__Directions for this task__: Reproduce every one of the rows below word for word, leaving out the pictures.
# Start of Listing
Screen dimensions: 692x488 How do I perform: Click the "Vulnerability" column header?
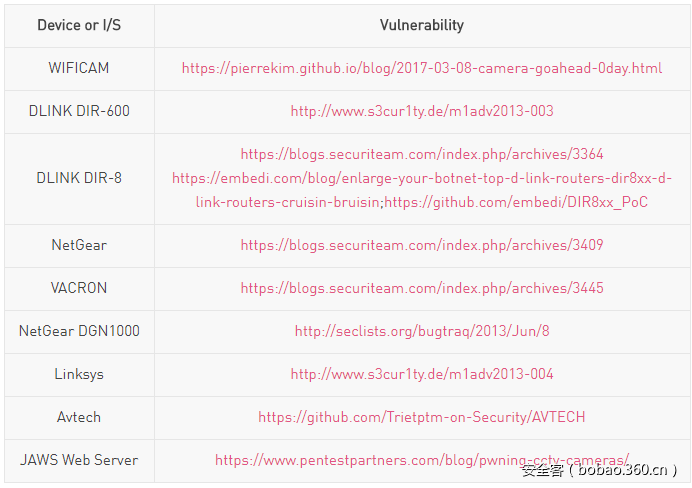point(421,25)
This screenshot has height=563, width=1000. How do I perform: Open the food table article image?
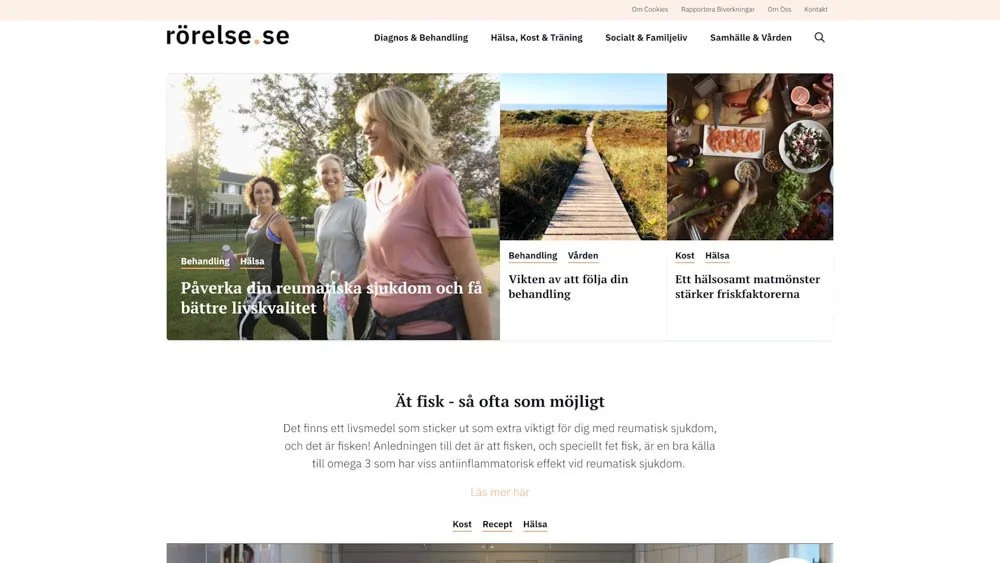tap(750, 157)
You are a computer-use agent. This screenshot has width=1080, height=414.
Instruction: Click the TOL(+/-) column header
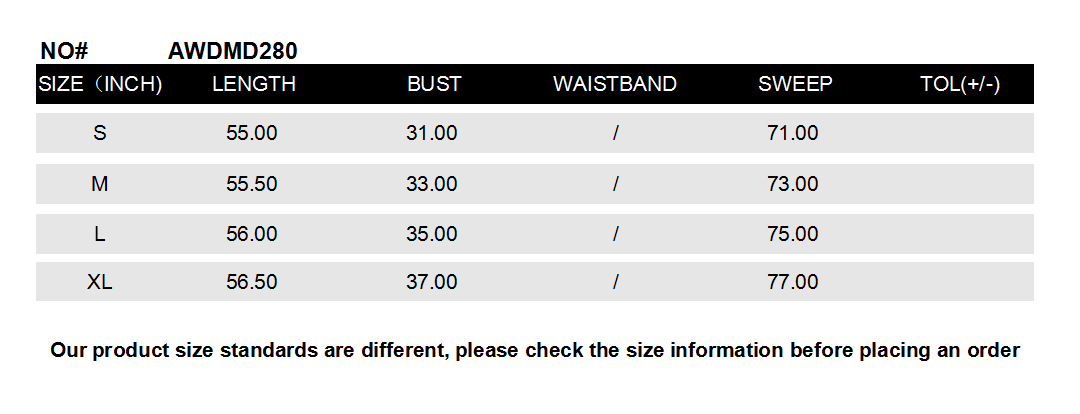pos(960,84)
# End of Listing
__Exercise result__:
Screen dimensions: 692x488 How do I perform: Click the "Vulnerability" column header?
point(421,25)
This screenshot has height=563, width=1000. How do I perform: Open the food table article image?
tap(750, 157)
You are a computer-use agent. This screenshot has width=1080, height=414.
Instruction: Click the TOL(+/-) column header
pos(960,84)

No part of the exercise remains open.